LTA, SMRT step up plan to upgrade North-South and East-West lines

Third-rail system to be changed; more maintenance tracks being built

THE Land Transport Authority (LTA) and rail operator SMRT Corp say they are accelerating and expanding an ambitious programme to rejuvenate the ageing North-South and East-West lines.

This will mean an expanded budget - last estimated by SMRT to be in the region of $900 million - though the operator and LTA have yet to find out the total bill, or decide how it should be split.

They are not, however, letting that hold back the improvement works, which involve an expanded scope of work.

In addition to replacing the wooden sleepers which the metal tracks rest on and the signalling system, the network's power-supplying third-rail system will also be changed.

The latter has been in the spotlight since two major breakdowns in December 2011 sparked a high-profile public inquiry.

SMRT chief executive Desmond Kuek said: "We've moved beyond pointing fingers. We just want to get the system back in shape.

"We realise that the system is as reliable and as robust as its weakest link."

The North-South and East-West lines, sections of which are more than 20 years old, are still suffering from disruptive breakdowns, despite efforts in the past year to improve trains' electrical and mechanical systems.

According to the LTA, incidents on these two lines lasting more than 30 minutes each in the first quarter stood at 0.05 per 100,000km operated - 67 per cent more than a four-year average between 2009 and last year.

But there were fewer incidents shorter than 30 minutes and disruptions caused by trains were also down.

As of March, the number of trains withdrawn stood at 2.5 per 100,000km - down from 3.43 at the same time last year.

LTA deputy chief executive Chua Chong Kheng said the aim is to bring this down to 2.11 by this year and 1.9 by the next.

Another fault highlighted at the public inquiry has also been all but resolved - that of poorly profiled wheels, which result in flat spots that are detrimental to the ride comfort and integrity of the rail system.

Checks by The Straits Times reveal rides are far quieter and smoother than a year ago.

Refurbishment of the oldest first-generation trains - to change propulsion, electronic and pneumatic systems - is ongoing.

SMRT will start work on the second-generation fleet next year, to be completed by 2016.

Mr Chua also revealed that three more three-car maintenance tracks will be built at the Bishan depot, in addition to the two six-car and five three-car- long tracks already there.

He added that a $195 million project to replace the signalling system - which will allow trains to run every 100 seconds instead of the current 120 - is now in the design stage.

Resignalling will be completed in stages between 2016 and 2018.

At the same time, Mr Chua aims to finish a massive project to replace most of the network's 188,000 timber sleepers by 2016.

He said tenders will be called for this soon.

SMRT has started on its own initiative to replace 28,300 of the oldest sleepers, which will cost $23.2 million.

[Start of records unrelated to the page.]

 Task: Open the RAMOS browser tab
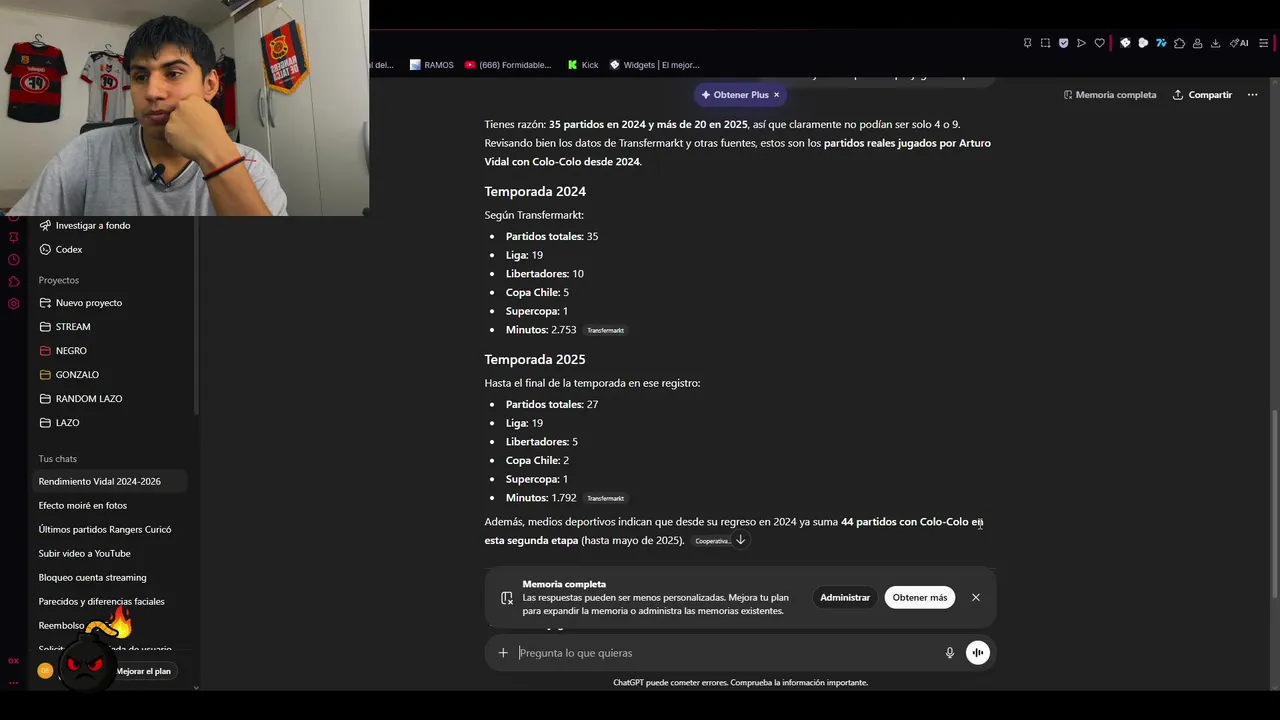[432, 65]
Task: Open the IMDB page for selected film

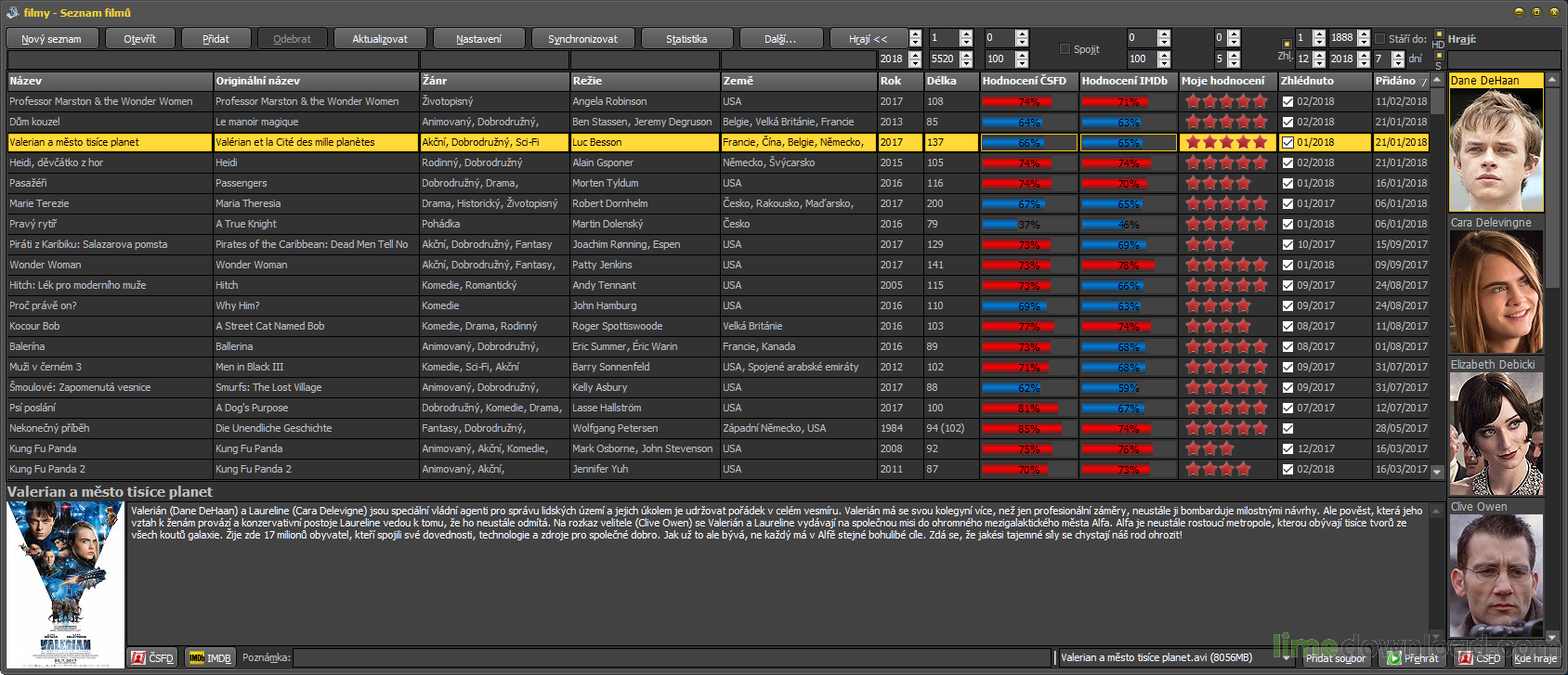Action: tap(209, 657)
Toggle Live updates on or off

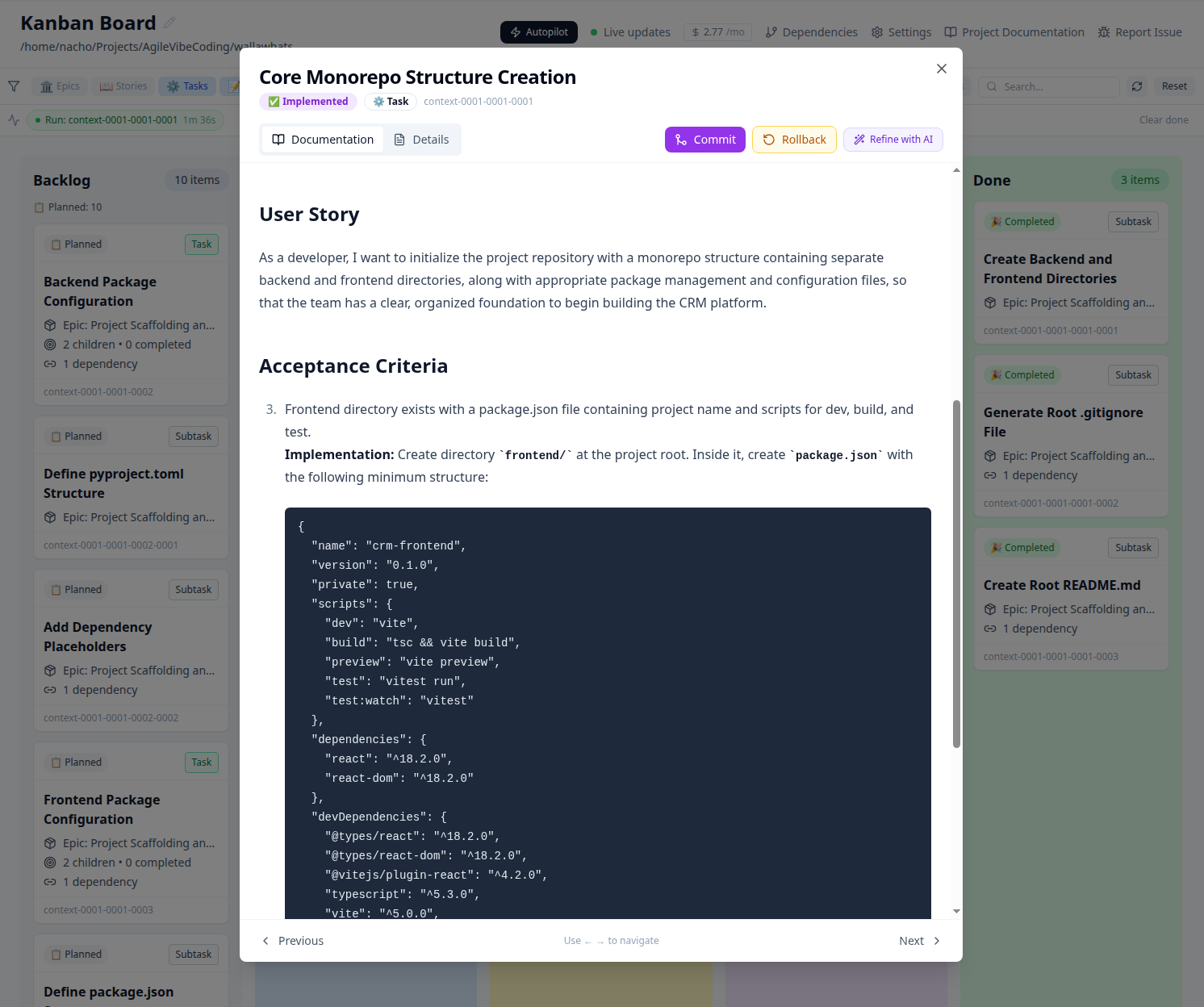pyautogui.click(x=630, y=32)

So far 11,000 have been replaced.

Going by that figure, the cost of the entire re-sleepering project could be between $150 million and $180 million. Again, it is not known how any such cost would be split.

"How much it costs really depends very much on how many teams we deploy," Mr Chua said.

The cost of replacing the third-rail system is also unknown, but Mr Chua insisted: "The apportionment of costs between the Government and SMRT will not be a factor holding back the decision on third-rail replacement."

Meanwhile, SMRT has been inspecting and monitoring the third rail and has carried out repairs and replacements where needed.

The operator has also installed sensors on trains for live monitoring of the third rail.

Also under development is a laser scanner system that monitors the profile of "collector shoes" - the parts of a train making contact with the third rail.

The Straits Times understands that the LTA will be reviewing the two lines' power cables - sections of which have suffered insulation faults in recent years.

Mr Chua said it "makes sense" to change the cables which are linked to the third rail when the latter is replaced.